U.S. Court of Appeals for the Fourth Circuit, 2024

Xinyou Lin v. Merrick Garland

Xinyou Lin v. Merrick Garland
U.S. Court of Appeals for the Fourth Circuit · Decided October 15, 2024

Xinyou Lin v. Merrick Garland

Opinion

USCA4 Appeal: 24-1091 Doc: 32 Filed: 10/15/2024 Pg: 1 of 3

UNPUBLISHED UNITED STATES COURT OF APPEALS FOR THE FOURTH CIRCUIT

No. 24-1091

XINYOU LIN, Petitioner, v. MERRICK B. GARLAND, Attorney General, Respondent.

On Petition for Review of an Order of the Board of Immigration Appeals.

Submitted: October 10, 2024 Decided: October 15, 2024

Before WILKINSON and AGEE, Circuit Judges, and FLOYD, Senior Circuit Judge.

Petition denied in part and dismissed in part by unpublished per curiam opinion.

ON BRIEF: Jason Jia, JIA LAW GROUP, P.C., New York, New York, for Petitioner.

Brian M. Boynton, Principal Deputy Assistant Attorney General, Edward E. Wiggers, Senior Litigation Counsel, Duncan T. Fulton, Office of Immigration Litigation, Civil Division, UNITED STATES DEPARTMENT OF JUSTICE, Washington, D.C., for Respondent.

Unpublished opinions are not binding precedent in this circuit.

USCA4 Appeal: 24-1091 Doc: 32 Filed: 10/15/2024 Pg: 2 of 3

PER CURIAM: Xinyou Lin (Lin), a native and citizen of the People’s Republic of China, petitions for review of an order of the Board of Immigration Appeals denying Lin’s motion to reopen his removal proceedings based on Niz-Chavez v. Garland, 593 U.S. 155 (2021), and further declining to sua sponte reopen. Specifically, the Board ruled that (a) the underlying motion to reopen was not timely, as it was filed more than nine years after Lin’s case was last before the Board, and none of the exceptions to the one-year time limit for reopening applied; (b) even if equitable tolling based on Niz-Chavez was viable, the Board would still deny reopening because Lin did not demonstrate eligibility for cancellation of removal in that, through counsel, Lin conceded that he did not have a qualifying U.S.-citizen relative, see 8 U.S.C. § 1229b(b)(1)(D) (setting forth the statutory “exceptional and extremely unusual hardship” requirement for cancellation of removal of nonpermanent resident); and (c) sua sponte reopening was not warranted given that Lin did not demonstrate the requisite exceptional circumstances, see In re G-D-, 22 I. & N. Dec. 1132, 1133-34 (B.I.A. 1999) (explaining that the Board’s authority to sua sponte reopen removal proceedings is “an extraordinary remedy reserved for truly exceptional situations”).

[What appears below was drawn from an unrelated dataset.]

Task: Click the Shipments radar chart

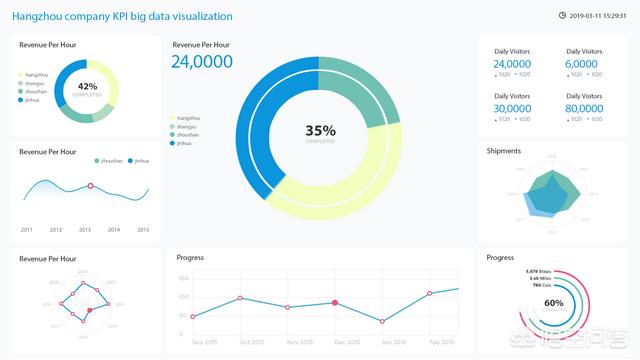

In this court, Lin mentions—but does not contest—the Board’s pivotal finding that he did not identify a qualifying U.S.-citizen relative so as to support reopening to pursue cancellation of removal. Accordingly, we hold that Lin has forfeited appellate review of this aspect of the Board’s order, which is dispositive. See Fed. R. App. P. 28(a)(8)(A); Ullah v. Garland, 72 F.4th 597, 602 (4th Cir. 2023) (explaining that a party forfeits appellate review of those issues and claims not raised in the party’s briefs). Accordingly, USCA4 Appeal: 24-1091 Doc: 32 Filed: 10/15/2024 Pg: 3 of 3

we deny the petition in part. As to Lin’s challenge to the Board’s denial of his request for sua sponte reopening, we dismiss the petition in part because this court lacks jurisdiction to review that aspect of the Board’s order. See Lawrence v. Lynch, 826 F.3d 198, 206-07 (4th Cir. 2016) (affirming that this court “lack[s] jurisdiction to review how the Board exercises its sua sponte discretion”); Mosere v. Mukasey, 552 F.3d 397, 400-01 (4th Cir. 2009) (concluding that this court lacks jurisdiction to review the Board’s decision declining to exercise its discretionary power to sua sponte reopen).

Accordingly, we deny the petition for review in part and dismiss in part. We deny as moot the Attorney General’s motion for summary disposition. We dispense with oral argument because the facts and legal contentions are adequately presented in the materials before this court and argument would not aid the decisional process.